Further information on the Recovery Loan Scheme will be made available here: Recovery Loan Scheme - British Business Bank (british-business-bank.co.uk)
From 1 April 2021 until 31 March 2023, companies investing in qualifying new plant and machinery assets will be able to claim:
- a 130% super-deduction capital allowance on qualifying plant and machinery investments;
- a 50% first-year allowance for qualifying special rate assets.
The super-deduction will allow companies to cut their tax bill by up to 25p for every £1 they invest, ensuring the UK capital allowances regime is amongst the world’s most competitive.
For more information visit: https://www.gov.uk/guidance/super-deduction
New funds launched
The government has launched three new investment programmes to support communities right across the country. All share common challenges and opportunities, which the UK government is determined to address in collaboration with local partners.

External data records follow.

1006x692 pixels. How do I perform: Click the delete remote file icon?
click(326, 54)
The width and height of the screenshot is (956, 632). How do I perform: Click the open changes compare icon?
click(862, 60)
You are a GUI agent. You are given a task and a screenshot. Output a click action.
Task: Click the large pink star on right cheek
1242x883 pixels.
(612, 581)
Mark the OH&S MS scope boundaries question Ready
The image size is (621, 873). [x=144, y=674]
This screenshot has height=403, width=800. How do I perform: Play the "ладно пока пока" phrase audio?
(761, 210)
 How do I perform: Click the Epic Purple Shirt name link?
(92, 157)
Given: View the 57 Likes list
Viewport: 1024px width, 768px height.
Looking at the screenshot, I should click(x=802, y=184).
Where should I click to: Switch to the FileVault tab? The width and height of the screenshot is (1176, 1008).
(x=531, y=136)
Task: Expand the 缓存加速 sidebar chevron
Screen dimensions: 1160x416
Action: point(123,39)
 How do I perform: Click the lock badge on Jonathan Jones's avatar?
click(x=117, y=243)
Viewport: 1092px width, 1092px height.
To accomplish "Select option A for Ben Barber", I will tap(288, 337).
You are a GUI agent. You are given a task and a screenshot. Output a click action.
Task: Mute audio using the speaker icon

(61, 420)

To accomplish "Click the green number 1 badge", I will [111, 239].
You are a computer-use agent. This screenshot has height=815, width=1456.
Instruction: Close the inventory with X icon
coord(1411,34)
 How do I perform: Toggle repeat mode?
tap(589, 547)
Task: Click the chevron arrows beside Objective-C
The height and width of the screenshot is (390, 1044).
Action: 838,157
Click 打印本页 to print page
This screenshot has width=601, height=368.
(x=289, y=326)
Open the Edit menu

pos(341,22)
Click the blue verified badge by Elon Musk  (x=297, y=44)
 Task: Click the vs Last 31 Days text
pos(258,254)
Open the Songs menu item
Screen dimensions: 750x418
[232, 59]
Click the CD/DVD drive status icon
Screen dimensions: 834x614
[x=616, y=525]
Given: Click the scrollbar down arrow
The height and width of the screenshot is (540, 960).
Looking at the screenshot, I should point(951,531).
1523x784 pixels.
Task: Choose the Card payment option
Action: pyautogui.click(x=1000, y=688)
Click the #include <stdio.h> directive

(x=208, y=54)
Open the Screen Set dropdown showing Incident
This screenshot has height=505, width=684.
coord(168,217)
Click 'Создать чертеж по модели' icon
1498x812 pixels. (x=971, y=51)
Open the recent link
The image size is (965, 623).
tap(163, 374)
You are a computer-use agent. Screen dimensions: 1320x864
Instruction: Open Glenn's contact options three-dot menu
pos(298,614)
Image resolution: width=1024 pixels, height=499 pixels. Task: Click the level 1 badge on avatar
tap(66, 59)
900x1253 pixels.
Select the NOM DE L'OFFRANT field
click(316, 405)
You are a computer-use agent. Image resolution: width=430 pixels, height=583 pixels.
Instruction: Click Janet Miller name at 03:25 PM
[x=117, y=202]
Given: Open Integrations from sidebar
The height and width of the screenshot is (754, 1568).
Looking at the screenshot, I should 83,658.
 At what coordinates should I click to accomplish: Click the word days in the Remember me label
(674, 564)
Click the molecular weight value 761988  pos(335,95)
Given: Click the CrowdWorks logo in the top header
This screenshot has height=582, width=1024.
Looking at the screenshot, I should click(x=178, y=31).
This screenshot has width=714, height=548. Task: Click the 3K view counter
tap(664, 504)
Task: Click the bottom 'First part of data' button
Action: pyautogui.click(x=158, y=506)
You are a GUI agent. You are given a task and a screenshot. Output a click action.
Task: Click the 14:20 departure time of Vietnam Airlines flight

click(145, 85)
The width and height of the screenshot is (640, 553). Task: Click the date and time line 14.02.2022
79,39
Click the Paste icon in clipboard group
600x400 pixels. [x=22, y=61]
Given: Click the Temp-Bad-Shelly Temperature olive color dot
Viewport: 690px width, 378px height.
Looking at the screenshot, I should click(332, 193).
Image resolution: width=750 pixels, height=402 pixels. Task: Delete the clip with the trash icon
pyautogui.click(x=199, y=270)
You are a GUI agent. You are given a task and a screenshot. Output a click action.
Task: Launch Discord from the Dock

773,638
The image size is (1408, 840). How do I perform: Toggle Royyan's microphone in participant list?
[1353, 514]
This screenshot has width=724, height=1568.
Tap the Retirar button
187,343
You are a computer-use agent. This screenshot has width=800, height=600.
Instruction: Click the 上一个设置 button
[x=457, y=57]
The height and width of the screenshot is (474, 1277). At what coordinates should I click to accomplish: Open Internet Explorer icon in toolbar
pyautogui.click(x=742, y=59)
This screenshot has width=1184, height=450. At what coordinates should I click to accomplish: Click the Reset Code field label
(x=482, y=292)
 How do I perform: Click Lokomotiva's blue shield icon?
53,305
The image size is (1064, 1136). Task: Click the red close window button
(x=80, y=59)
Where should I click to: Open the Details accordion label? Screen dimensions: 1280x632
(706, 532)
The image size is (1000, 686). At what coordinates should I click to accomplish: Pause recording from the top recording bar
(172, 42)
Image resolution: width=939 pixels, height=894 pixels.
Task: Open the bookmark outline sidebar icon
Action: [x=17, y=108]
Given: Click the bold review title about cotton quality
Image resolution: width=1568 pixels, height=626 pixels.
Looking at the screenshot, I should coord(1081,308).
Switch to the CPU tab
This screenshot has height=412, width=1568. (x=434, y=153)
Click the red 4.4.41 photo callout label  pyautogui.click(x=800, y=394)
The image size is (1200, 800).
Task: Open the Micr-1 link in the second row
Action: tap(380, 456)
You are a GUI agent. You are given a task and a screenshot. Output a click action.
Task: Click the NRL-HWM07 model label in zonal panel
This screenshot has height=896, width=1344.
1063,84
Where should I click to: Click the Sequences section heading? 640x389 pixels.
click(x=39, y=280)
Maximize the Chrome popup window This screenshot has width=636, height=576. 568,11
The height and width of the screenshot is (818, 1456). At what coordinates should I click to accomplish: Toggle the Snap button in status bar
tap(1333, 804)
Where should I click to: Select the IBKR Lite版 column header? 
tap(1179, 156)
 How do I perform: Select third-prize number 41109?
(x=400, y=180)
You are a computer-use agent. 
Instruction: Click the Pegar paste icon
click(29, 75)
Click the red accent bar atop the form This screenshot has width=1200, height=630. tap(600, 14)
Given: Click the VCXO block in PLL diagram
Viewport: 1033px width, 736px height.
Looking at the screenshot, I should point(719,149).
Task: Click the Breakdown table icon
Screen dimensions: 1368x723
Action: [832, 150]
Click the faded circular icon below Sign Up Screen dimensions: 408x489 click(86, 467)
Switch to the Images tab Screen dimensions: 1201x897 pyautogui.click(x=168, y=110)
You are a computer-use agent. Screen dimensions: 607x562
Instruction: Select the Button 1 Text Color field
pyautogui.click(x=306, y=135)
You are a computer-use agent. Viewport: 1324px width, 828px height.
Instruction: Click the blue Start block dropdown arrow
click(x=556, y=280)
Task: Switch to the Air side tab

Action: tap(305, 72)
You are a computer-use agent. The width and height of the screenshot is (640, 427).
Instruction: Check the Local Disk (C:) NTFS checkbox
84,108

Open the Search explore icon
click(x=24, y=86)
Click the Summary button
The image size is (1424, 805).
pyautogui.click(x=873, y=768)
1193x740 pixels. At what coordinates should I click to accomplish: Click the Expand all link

The UK Community Renewal Fund
To help the UK prepare for the introduction of the UK Shared Prosperity Fund, which replaces EU funding programmes, the government is providing £220m in the 2021-22 years through the UK Community Renewal Fund in order to pilot programmes and new approaches ahead of the UK Shared Prosperity Fund. The prospectus for this funding has been published and will prioritise projects that target investment at communities in need in 100 priority places based on an index of economic resilience.
The Levelling Up Fund
The Government has published the prospectus for the £4.8 billion levelling up fund to support town centre and high street regeneration, local transport projects, and cultural and heritage assets and the priority areas for its use.
More detail can be found at: https://www.gov.uk/government/publications/levelling-up-fund-prospectus
The Community Ownership Fund
There is to be a Community Ownership Fund which will enable community groups to bid for up to £250,000 matched-funding to help them buy or take over local community assets at risk of being lost, to run as community-owned businesses.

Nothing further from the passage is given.